Across the green mounds behind the strand, I could smell the peat fire. Only a human would need a peat fire. The rest of us have other arrangements. And, I was sure – my pelt was somewhere near that fire. I followed the scent on the air – smoking, bitter, ancient – speaking of earth centuries shared by the sea. Salt in the wind.
My legs pained me to walk now. I was desperate to reach the peat fire but the sun was down to the rim of the now black sea. The world was suddenly cold. Suddenly hostile. Magic was dying with the Sun. And I was facing nothing I had ever known.
Then, outlined against the firelight, I saw him. A human, a shepherd, hulked in the darkness, listening to my weeping. “Mortal man!”, I cried out, “mortal man! If you have taken my skin, please give it back to me. Without it, I cannot go home.”
The memory of my Prince of Seals bit into my heart and I wept. But, that day, I was destined to find someone who loved me. The shepherd did not give me my skin. But he led me to his hearth, to his peat fireside, and warmed me with cloth woven from the wool of the sheep he tended on the Isles and washed with the rain of the Isles’ heaven and dyed with the berries and flowers and lichens of the Isles’ earth.
I was enchanted. And I stayed. And I bore him a daughter. A beautiful child – entirely perfect – even down to the webs of skin between her tiny fingers and toes. She was so beautiful, your sister. It broke my heart to leave her.
But leave her I did.
It happened this way. I loved the shepherd. In my way. I tended him. I tended his croft. Although I could not forget that I did not belong and I continued to search long after I had forgotten what I searched for. Then one day – I was dusting as human wives do and I saw something hidden up in the thatch which gleamed gold in the firelight. What I had searched for – all that time – had found me. It was time to go.
At first, I didn’t understand that the choice before me was either/or. I just felt compelled to explore the possibility. I kissed my darling child, knowing I was going on an adventure, and would not see her till morning. Then I ran again to the shore, across the silver white sand and down to the turquoise sea. I drew on my golden pelt, dived from the rocks into the deep and gleaming water and swam towards the setting sun.
Suddenly, I was aware that a seal was alongside me. It was your father, the Prince of Seals. He had waited all those years! And now we could dance again in our element. We reclaimed ourselves – and our sea – and I never went back again to walk on the land. Which is how you and I come to know each other.

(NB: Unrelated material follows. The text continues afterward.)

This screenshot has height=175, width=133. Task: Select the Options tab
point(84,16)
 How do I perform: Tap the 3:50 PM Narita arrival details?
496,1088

But, I do sometimes swim near the Isle again. And she walks there. And I call to her. She hears the longing in my call. But she does not understand. I call and I call my love to her but she does not understand. . . .
©Lizzie Gates, Lonely Furrow Company, 2011.
Prompts
Read the Story of the Seal Wife
Now Consider:
1) Are there moral issues in this story? What are they? This story is told from the viewpoint of the Seal Wife. Usually, it is told from the viewpoint of the fisherman. How would this alter the moral issues?
2) Memory – Think of a story from your own life – it may contain a setting similar or contrasting to the Isle of Berneray, and characters such as the fisherman or the seal wife, and dwell on the theme of loneliness. Loneliness – when have you felt lonely? Where is the loneliest place you have been to? Do you remember how you felt and what you did about it?
3) Where do you feel you belong – where are your roots? Relate the concept of belonging to the story. Relate to your own story. Can you translate this story to your society, your times? What can you change? How can you improve your current story? Tell your new story.